Formato 15.5x22.5, 372 pp.

SECONDA  EDIZIONE



Così, sono avvocato e sono trascorsi cinquantatre anni da quando, vestito di nero con la mano destra alzata, unico postulante davanti ai nove giudici che componevano l'intero Tribunale d'appello, con un pò di orgoglio e tanta emozione, ho letto la bella formula del giuramento dell'avvocato.
In quel tempo, in Ticino, un avvocato era «qualcuno», come si usava dire. Probabilmente perché ve ne erano pochi e ogni nuovo arrivato era salutato dalla stampa e festeggiato non solo dai famigliari, ma anche da amici e conoscenti, dal Pretore e da qualche collega anziano che non temeva più la concorrenza. E' stato così anche per me.
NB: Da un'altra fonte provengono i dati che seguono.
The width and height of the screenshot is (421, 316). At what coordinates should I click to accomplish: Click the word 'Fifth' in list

Che cosa rimane oggi del prestigio professionale di allora? Poca cosa. Persino la formula del giuramento è stata sfrondata. Certo, i fatti si sono succeduti in modo vertiginoso e con essi le idee e i costumi si sono evoluti; ma anche noi avvocati, con la nostra superficialità, il nostro arrivismo, i nostri abusi, i nostri vizi capitali insomma, perché siamo uomini né più né meno degli altri, abbiamo contribuito al suo discredito agli occhi di molti.
Eppure, nonostante questo e l'ironia immortalata nei disegni di Daumier, la nostra professione rimane fra tutte una delle più belle e delle più nobili. Chi, infatti, meglio dell'avvocato, può portare concretamente conforto allo sconforto e protezione agli interessi quando la meritano, infondendo al tempo stesso il coraggio di continuare nonostante tutto? E chi, se non l'avvocato, è in grado di assolvere la funzione, che da sola ne giustifica l'esistenza, di difendere l'individuo contro le manifestazioni perverse della società generate dall'arroganza del potere?
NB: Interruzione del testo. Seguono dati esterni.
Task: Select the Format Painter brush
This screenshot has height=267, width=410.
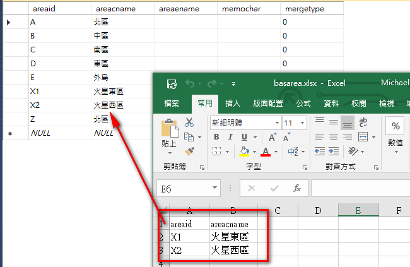Action: 189,151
Ma il colpevole? Come è possibile difendere senza discernimento, sia il bene sia il male, è il rimprovero mosso all'avvocato in tutti i tempi e a tutte le latitudini. Certo, il colpevole! Però l'avvocato non dimentica mai la vittima, perché non è insensibile, non solo di fronte ad atti efferati che rivoltano la coscienza collettiva, ma anche di fronte a quelli meno gravi, anche nell'ambito civile, generalmente ignorati dall'opinione pubblica, che turbano l'armonia sociale. Tuttavia, difendendo il colpevole, l'avvocato non dimentica neppure che si tratta di un essere umano, il quale, per quanto grave sia la colpa, non merita soltanto la fredda applicazione della legge attraverso gli automatismi dell'amministrazione: compito dell'avvocato nei casi abominevoli, non è quello di giustificare, bensì di cercare di capire, di spiegare come mai è successo, quali pulsioni hanno spinto a tanto e perché. Aggiungasi che la sua presenza legittima la pena, in quanto corregge l'immenso squilibrio di potere esistente tra cittadino e Stato.